“財務省の犬”と化した労働組合の総本山「連合」が“消費税を手放しで礼賛”するふざけた理由

 

消費税に反対する組織は国税に狙われる

もちろん、この脱税事件は、自治労側の身から出た錆です。

そもそも労働組合というのは、経理が甘い傾向にあります。普通の企業であれば、税理士や会計士が定期的に経理の監査をしますし、税務署の税務調査が入ることもあります。

しかし、労働組合は、税理士や会計士の定期的な監査を受けることはほとんどありません。せいぜい身内の「監査役」がチェックする程度です。しかも、組合費などでけっこう大きなお金が集まります。だから、労働組合の幹部や経理担当者が、組合費を私物化してしまうというようなケースはよくあることです。

ただ労働組合に国税が調査に入るということは、それまであまりありませんでした。労働組合というのは、労働法で守られた労働者の組織なので、国家権力がいたずらに介入することは避けられてきたのです。

しかし、1990年代後半から、国税は頻繁に労働組合に税務調査を行うようになりました。

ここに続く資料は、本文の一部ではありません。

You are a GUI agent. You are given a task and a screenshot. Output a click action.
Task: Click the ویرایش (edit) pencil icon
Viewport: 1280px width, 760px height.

このころ、消費税に反対していた朝日新聞などのマスコミ各社も、執拗な税務調査が行われました。そして、このメルマガの2019年3月16日号でも触れましたように、朝日新聞はかつて強硬に消費税に反対していたのですが、悪質な課税逃れが発覚して以降は手のひらを返したように、消費税推奨論者になってしまいました。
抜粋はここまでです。